[Start of Attachment]
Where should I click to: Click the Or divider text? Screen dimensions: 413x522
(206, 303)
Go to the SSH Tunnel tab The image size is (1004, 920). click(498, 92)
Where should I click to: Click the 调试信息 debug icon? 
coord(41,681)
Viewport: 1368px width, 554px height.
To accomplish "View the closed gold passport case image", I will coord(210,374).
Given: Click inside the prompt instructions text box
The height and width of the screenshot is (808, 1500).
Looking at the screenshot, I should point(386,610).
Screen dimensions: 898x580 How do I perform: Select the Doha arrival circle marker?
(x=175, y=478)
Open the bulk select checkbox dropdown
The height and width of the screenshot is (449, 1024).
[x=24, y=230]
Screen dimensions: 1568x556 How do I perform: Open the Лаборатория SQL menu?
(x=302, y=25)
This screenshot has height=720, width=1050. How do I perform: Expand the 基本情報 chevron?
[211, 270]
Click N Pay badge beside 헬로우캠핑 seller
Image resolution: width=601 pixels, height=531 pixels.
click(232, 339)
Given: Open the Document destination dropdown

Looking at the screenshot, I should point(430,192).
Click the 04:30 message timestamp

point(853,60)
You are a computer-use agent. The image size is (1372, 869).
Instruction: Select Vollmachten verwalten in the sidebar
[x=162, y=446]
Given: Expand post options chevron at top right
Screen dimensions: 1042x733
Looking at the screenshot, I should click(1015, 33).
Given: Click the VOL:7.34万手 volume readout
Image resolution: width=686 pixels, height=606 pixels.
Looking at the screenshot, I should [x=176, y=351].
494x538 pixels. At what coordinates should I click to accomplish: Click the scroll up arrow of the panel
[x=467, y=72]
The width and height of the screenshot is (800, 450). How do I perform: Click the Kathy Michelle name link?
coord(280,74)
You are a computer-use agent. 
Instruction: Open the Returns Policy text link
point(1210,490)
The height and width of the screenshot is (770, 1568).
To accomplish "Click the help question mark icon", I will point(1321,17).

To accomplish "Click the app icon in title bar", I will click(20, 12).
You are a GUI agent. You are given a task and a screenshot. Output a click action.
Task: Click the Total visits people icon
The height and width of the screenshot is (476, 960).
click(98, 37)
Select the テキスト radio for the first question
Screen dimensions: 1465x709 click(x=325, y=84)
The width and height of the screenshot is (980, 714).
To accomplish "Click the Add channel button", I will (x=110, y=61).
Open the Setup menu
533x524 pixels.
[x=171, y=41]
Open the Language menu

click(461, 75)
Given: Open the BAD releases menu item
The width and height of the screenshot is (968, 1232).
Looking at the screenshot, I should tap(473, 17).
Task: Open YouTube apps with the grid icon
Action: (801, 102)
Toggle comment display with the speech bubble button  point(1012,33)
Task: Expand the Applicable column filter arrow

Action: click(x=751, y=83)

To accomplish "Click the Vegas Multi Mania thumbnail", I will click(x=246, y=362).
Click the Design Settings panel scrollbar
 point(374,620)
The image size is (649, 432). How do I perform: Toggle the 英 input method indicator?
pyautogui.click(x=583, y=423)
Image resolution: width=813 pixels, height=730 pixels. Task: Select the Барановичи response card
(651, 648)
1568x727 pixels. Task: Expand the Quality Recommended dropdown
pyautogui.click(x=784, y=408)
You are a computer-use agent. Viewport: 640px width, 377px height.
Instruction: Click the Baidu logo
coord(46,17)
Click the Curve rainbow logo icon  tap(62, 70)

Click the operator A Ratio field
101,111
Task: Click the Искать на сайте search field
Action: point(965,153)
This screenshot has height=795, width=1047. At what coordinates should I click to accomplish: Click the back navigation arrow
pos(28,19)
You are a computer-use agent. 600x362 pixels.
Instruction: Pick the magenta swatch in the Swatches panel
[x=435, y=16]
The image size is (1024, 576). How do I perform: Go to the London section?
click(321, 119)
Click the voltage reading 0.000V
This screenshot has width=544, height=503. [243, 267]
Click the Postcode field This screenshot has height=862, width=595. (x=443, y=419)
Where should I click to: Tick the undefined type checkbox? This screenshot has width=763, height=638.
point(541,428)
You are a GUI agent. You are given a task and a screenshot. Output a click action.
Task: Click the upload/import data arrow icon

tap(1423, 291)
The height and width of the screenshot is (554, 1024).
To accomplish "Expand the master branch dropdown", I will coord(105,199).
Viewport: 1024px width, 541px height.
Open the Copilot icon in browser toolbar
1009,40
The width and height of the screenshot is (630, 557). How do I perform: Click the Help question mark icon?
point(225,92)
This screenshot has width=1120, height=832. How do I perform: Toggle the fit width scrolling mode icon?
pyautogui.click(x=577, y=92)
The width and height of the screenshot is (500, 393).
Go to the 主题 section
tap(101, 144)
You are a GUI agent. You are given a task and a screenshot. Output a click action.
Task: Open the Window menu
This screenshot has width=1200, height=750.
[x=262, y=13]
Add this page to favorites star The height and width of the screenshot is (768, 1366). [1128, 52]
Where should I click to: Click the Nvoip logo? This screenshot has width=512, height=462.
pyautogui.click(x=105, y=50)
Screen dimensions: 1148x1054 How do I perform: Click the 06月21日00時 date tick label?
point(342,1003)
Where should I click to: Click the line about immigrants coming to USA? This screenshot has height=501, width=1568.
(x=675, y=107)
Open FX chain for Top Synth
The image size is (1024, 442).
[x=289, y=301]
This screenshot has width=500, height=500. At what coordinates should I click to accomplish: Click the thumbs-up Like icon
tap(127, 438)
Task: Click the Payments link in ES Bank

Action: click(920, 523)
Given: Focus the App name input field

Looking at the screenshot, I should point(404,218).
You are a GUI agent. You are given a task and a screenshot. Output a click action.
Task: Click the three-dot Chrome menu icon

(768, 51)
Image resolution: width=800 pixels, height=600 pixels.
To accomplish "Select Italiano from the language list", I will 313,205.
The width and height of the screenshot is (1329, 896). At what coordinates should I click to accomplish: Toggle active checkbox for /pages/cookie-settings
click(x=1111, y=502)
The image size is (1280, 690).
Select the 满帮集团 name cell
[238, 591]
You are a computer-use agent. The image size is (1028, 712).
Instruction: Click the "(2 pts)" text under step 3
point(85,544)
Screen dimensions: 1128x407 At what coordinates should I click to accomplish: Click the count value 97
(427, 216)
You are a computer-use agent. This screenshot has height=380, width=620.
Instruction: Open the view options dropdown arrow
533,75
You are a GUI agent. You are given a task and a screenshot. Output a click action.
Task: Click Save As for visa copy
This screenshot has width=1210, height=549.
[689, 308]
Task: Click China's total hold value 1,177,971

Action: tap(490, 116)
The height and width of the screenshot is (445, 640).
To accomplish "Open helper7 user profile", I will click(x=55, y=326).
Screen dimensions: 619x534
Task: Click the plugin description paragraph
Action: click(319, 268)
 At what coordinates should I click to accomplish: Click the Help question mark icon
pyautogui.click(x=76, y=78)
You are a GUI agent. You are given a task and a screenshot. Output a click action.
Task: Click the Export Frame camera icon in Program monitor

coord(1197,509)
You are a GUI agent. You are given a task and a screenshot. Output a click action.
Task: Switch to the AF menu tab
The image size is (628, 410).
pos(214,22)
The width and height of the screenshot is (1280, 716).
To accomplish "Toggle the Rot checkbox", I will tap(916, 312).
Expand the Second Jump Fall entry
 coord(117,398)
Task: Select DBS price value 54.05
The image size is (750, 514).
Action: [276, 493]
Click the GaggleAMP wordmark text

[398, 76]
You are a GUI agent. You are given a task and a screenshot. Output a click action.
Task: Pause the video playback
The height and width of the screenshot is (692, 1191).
[End of Attachment]
Your task: Could you output every record above exactly as written?

Exercise solution:
Where should I click to: Click the Or divider text? Screen dimensions: 413x522
(206, 303)
Go to the SSH Tunnel tab The image size is (1004, 920). click(498, 92)
Where should I click to: Click the 调试信息 debug icon? 
coord(41,681)
Viewport: 1368px width, 554px height.
To accomplish "View the closed gold passport case image", I will coord(210,374).
Given: Click inside the prompt instructions text box
The height and width of the screenshot is (808, 1500).
Looking at the screenshot, I should point(386,610).
Screen dimensions: 898x580 How do I perform: Select the Doha arrival circle marker?
(x=175, y=478)
Open the bulk select checkbox dropdown
The height and width of the screenshot is (449, 1024).
[x=24, y=230]
Screen dimensions: 1568x556 How do I perform: Open the Лаборатория SQL menu?
(x=302, y=25)
This screenshot has height=720, width=1050. How do I perform: Expand the 基本情報 chevron?
[211, 270]
Click N Pay badge beside 헬로우캠핑 seller
Image resolution: width=601 pixels, height=531 pixels.
click(232, 339)
Given: Open the Document destination dropdown

Looking at the screenshot, I should point(430,192).
Click the 04:30 message timestamp

point(853,60)
You are a computer-use agent. The image size is (1372, 869).
Instruction: Select Vollmachten verwalten in the sidebar
[x=162, y=446]
Given: Expand post options chevron at top right
Screen dimensions: 1042x733
Looking at the screenshot, I should click(1015, 33).
Given: Click the VOL:7.34万手 volume readout
Image resolution: width=686 pixels, height=606 pixels.
Looking at the screenshot, I should [x=176, y=351].
494x538 pixels. At what coordinates should I click to accomplish: Click the scroll up arrow of the panel
[x=467, y=72]
The width and height of the screenshot is (800, 450). How do I perform: Click the Kathy Michelle name link?
coord(280,74)
You are a computer-use agent. 
Instruction: Open the Returns Policy text link
point(1210,490)
The height and width of the screenshot is (770, 1568).
To accomplish "Click the help question mark icon", I will point(1321,17).

To accomplish "Click the app icon in title bar", I will click(20, 12).
You are a GUI agent. You are given a task and a screenshot. Output a click action.
Task: Click the Total visits people icon
The height and width of the screenshot is (476, 960).
click(98, 37)
Select the テキスト radio for the first question
Screen dimensions: 1465x709 click(x=325, y=84)
The width and height of the screenshot is (980, 714).
To accomplish "Click the Add channel button", I will (x=110, y=61).
Open the Setup menu
533x524 pixels.
[x=171, y=41]
Open the Language menu

click(461, 75)
Given: Open the BAD releases menu item
The width and height of the screenshot is (968, 1232).
Looking at the screenshot, I should tap(473, 17).
Task: Open YouTube apps with the grid icon
Action: (801, 102)
Toggle comment display with the speech bubble button  point(1012,33)
Task: Expand the Applicable column filter arrow

Action: click(x=751, y=83)

To accomplish "Click the Vegas Multi Mania thumbnail", I will click(x=246, y=362).
Click the Design Settings panel scrollbar
 point(374,620)
The image size is (649, 432). How do I perform: Toggle the 英 input method indicator?
pyautogui.click(x=583, y=423)
Image resolution: width=813 pixels, height=730 pixels. Task: Select the Барановичи response card
(651, 648)
1568x727 pixels. Task: Expand the Quality Recommended dropdown
pyautogui.click(x=784, y=408)
You are a computer-use agent. Viewport: 640px width, 377px height.
Instruction: Click the Baidu logo
coord(46,17)
Click the Curve rainbow logo icon  tap(62, 70)

Click the operator A Ratio field
101,111
Task: Click the Искать на сайте search field
Action: point(965,153)
This screenshot has height=795, width=1047. At what coordinates should I click to accomplish: Click the back navigation arrow
pos(28,19)
You are a computer-use agent. 600x362 pixels.
Instruction: Pick the magenta swatch in the Swatches panel
[x=435, y=16]
The image size is (1024, 576). How do I perform: Go to the London section?
click(321, 119)
Click the voltage reading 0.000V
This screenshot has width=544, height=503. [243, 267]
Click the Postcode field This screenshot has height=862, width=595. (x=443, y=419)
Where should I click to: Tick the undefined type checkbox? This screenshot has width=763, height=638.
point(541,428)
You are a GUI agent. You are given a task and a screenshot. Output a click action.
Task: Click the upload/import data arrow icon

tap(1423, 291)
The height and width of the screenshot is (554, 1024).
To accomplish "Expand the master branch dropdown", I will coord(105,199).
Viewport: 1024px width, 541px height.
Open the Copilot icon in browser toolbar
1009,40
The width and height of the screenshot is (630, 557). How do I perform: Click the Help question mark icon?
point(225,92)
This screenshot has width=1120, height=832. How do I perform: Toggle the fit width scrolling mode icon?
pyautogui.click(x=577, y=92)
The width and height of the screenshot is (500, 393).
Go to the 主题 section
tap(101, 144)
You are a GUI agent. You are given a task and a screenshot. Output a click action.
Task: Open the Window menu
This screenshot has width=1200, height=750.
[x=262, y=13]
Add this page to favorites star The height and width of the screenshot is (768, 1366). [1128, 52]
Where should I click to: Click the Nvoip logo? This screenshot has width=512, height=462.
pyautogui.click(x=105, y=50)
Screen dimensions: 1148x1054 How do I perform: Click the 06月21日00時 date tick label?
point(342,1003)
Where should I click to: Click the line about immigrants coming to USA? This screenshot has height=501, width=1568.
(x=675, y=107)
Open FX chain for Top Synth
The image size is (1024, 442).
[x=289, y=301]
This screenshot has width=500, height=500. At what coordinates should I click to accomplish: Click the thumbs-up Like icon
tap(127, 438)
Task: Click the Payments link in ES Bank

Action: click(920, 523)
Given: Focus the App name input field

Looking at the screenshot, I should point(404,218).
You are a GUI agent. You are given a task and a screenshot. Output a click action.
Task: Click the three-dot Chrome menu icon

(768, 51)
Image resolution: width=800 pixels, height=600 pixels.
To accomplish "Select Italiano from the language list", I will 313,205.
The width and height of the screenshot is (1329, 896). At what coordinates should I click to accomplish: Toggle active checkbox for /pages/cookie-settings
click(x=1111, y=502)
The image size is (1280, 690).
Select the 满帮集团 name cell
[238, 591]
You are a computer-use agent. The image size is (1028, 712).
Instruction: Click the "(2 pts)" text under step 3
point(85,544)
Screen dimensions: 1128x407 At what coordinates should I click to accomplish: Click the count value 97
(427, 216)
You are a computer-use agent. This screenshot has height=380, width=620.
Instruction: Open the view options dropdown arrow
533,75
You are a GUI agent. You are given a task and a screenshot. Output a click action.
Task: Click Save As for visa copy
This screenshot has width=1210, height=549.
[689, 308]
Task: Click China's total hold value 1,177,971

Action: tap(490, 116)
The height and width of the screenshot is (445, 640).
To accomplish "Open helper7 user profile", I will click(x=55, y=326).
Screen dimensions: 619x534
Task: Click the plugin description paragraph
Action: click(319, 268)
 At what coordinates should I click to accomplish: Click the Help question mark icon
pyautogui.click(x=76, y=78)
You are a GUI agent. You are given a task and a screenshot. Output a click action.
Task: Click the Export Frame camera icon in Program monitor

coord(1197,509)
You are a GUI agent. You are given a task and a screenshot. Output a click action.
Task: Switch to the AF menu tab
The image size is (628, 410).
pos(214,22)
The width and height of the screenshot is (1280, 716).
To accomplish "Toggle the Rot checkbox", I will tap(916, 312).
Expand the Second Jump Fall entry
 coord(117,398)
Task: Select DBS price value 54.05
The image size is (750, 514).
Action: [276, 493]
Click the GaggleAMP wordmark text

[398, 76]
You are a GUI agent. You are given a task and a screenshot. Output a click action.
Task: Pause the video playback
The height and width of the screenshot is (692, 1191).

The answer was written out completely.